Selain itu, ia pun berharap untuk ke depannya penataan PKL ini lebih tertib lagi agar tak mengganggu pejalan kaki dan PKL pun masih tetap bisa berjualan.
“Harapan ke depannya untuk penataan lebih rapi, lebih intensif terus pedagang-pedagang kaki lima sih, bukannya tidak diprioritaskan silakan saja tapi tertata dengan rapi gitu supaya enak pejalan kaki lebih enak keduanya pedagang kaki limanya lebih enak gitu saling enak lah istilahnya itu enak dipandang.” pungkas Komara.
“Ya menambahkan aja. Jadi intinya kita mendukung apa program pemerintah tapi setidaknya harus ada solusi buat mereka juga. Dan kalau dilihat dari sudut pandang mungkin kita belum bisa menyampaikan hal yang signifikan karena kebetulan kan sekarang jadwal kuliah masih libur. Ya kalau saya normatif emang dengan keadaan ini sudut pandang kita terbatas, beda dengan kondisi kantin deret ini terbuka kan mungkin lebih fresh gitu.
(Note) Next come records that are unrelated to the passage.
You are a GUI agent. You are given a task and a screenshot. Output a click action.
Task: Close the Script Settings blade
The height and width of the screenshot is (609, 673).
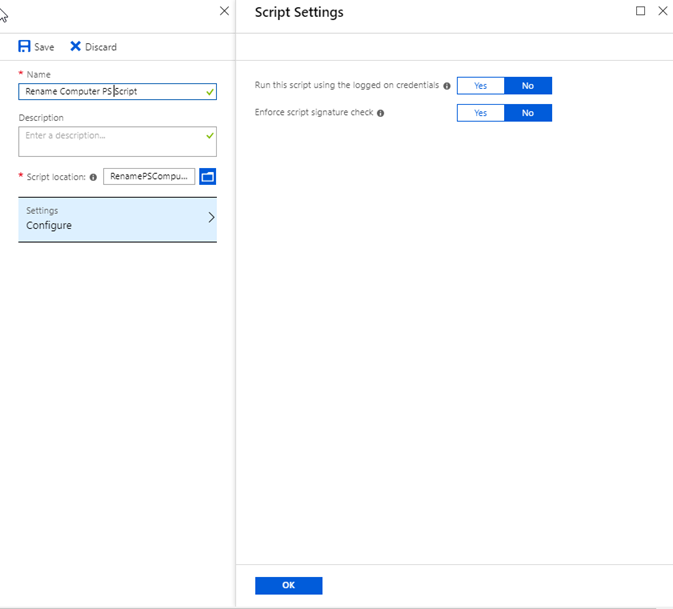coord(663,11)
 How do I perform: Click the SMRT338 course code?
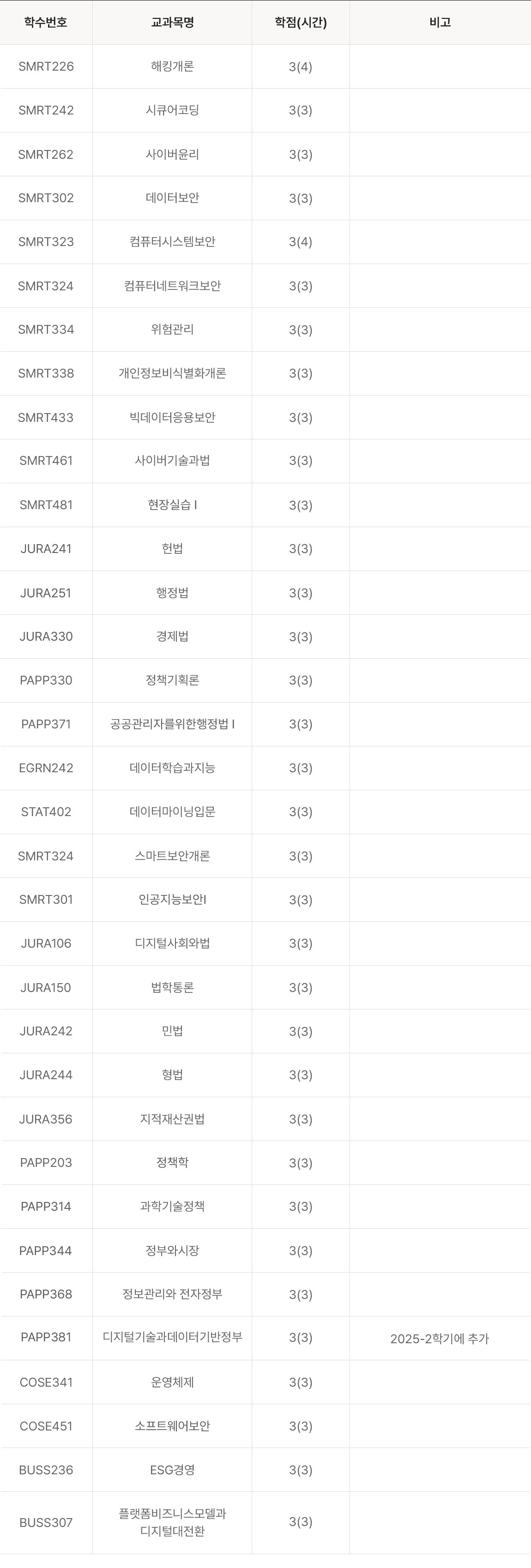pos(46,373)
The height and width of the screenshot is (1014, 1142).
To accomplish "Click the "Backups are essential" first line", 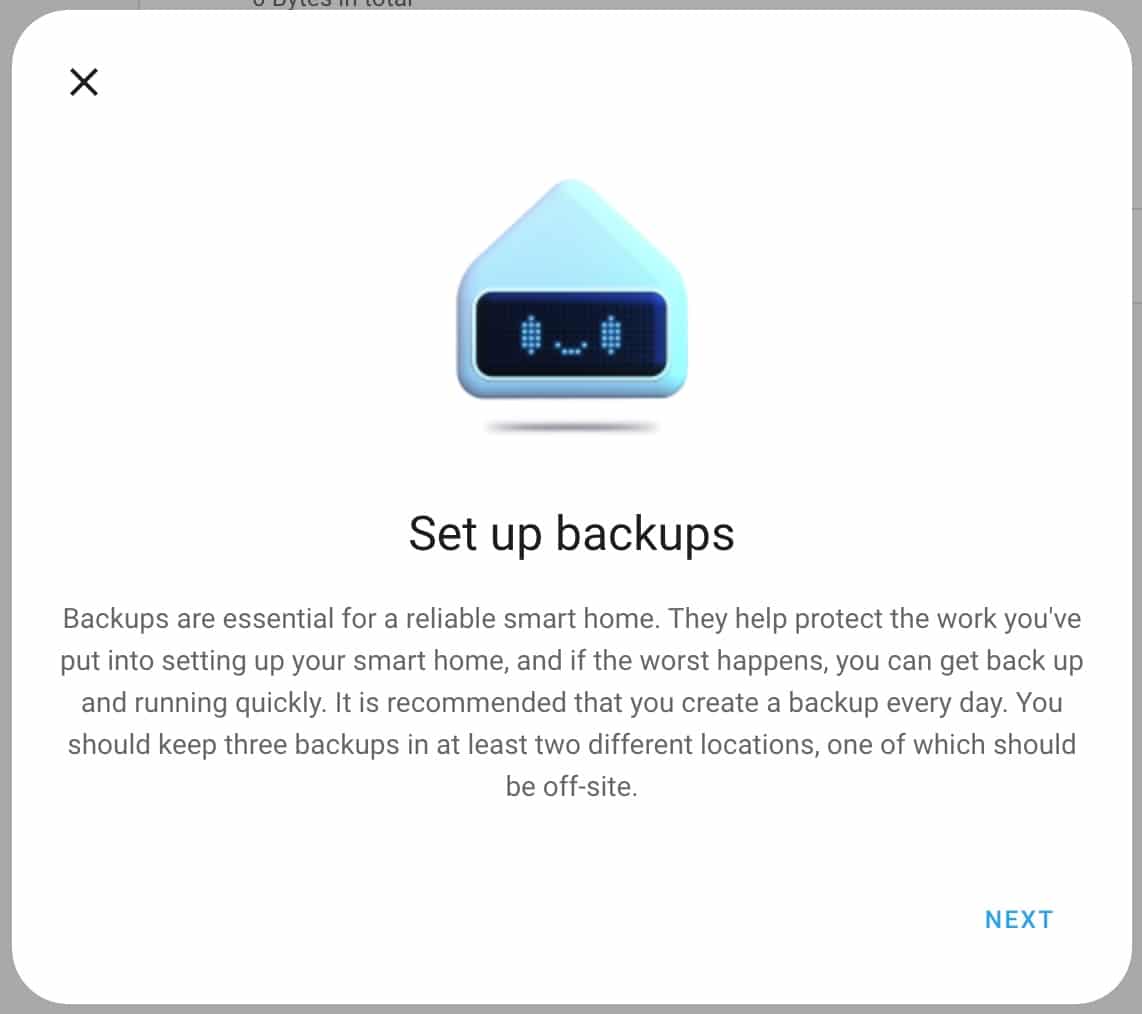I will [x=572, y=618].
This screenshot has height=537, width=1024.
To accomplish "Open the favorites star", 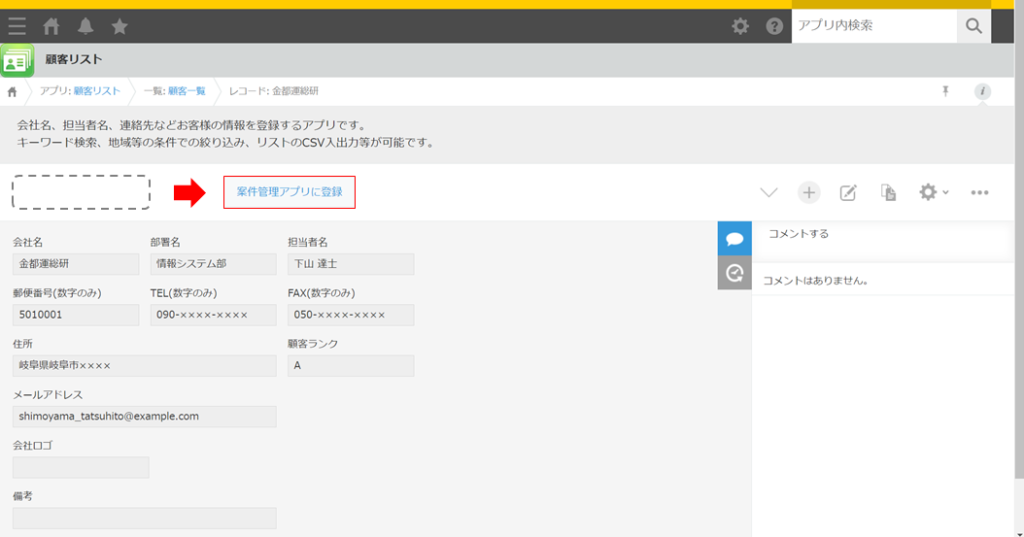I will [x=120, y=26].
Tapi kembali hal apapun ya kita ikuti program pemerintah yang penting kita sebagai masyarakat awam yang tentunya ada kebijakan dan solusi lain untuk mereka, win-win solution.” tutup Risma selaku koordinator wilayah.
Selain pedagang, mahasiswa pun memiliki rasa kebingungan tersendiri di mana tempat ia jajan dan berinteraksi dengan pedagang setempat akan hilang jika tempat para pedagang dibongkar. Fany, salah satu mahasiswi Fikom Unisba, mengatakan bahwa ia merasakan suasana yang berbeda dan bingung ketika mendapati tempat biasa ia membeli jajan mulai terbongkar.
“Paling lebih ke suasananya aja kali ya. Biasanya kan rame sama pedagang gitu dan banyak yang jajan juga. Sekarang mungkin agak bingung aja, kalau misalnya itu udah dibersihin di depannya jadi kita bingung. Mungkin biasanya jajan ini jadi bingung jajan apa.” pungkas Fany.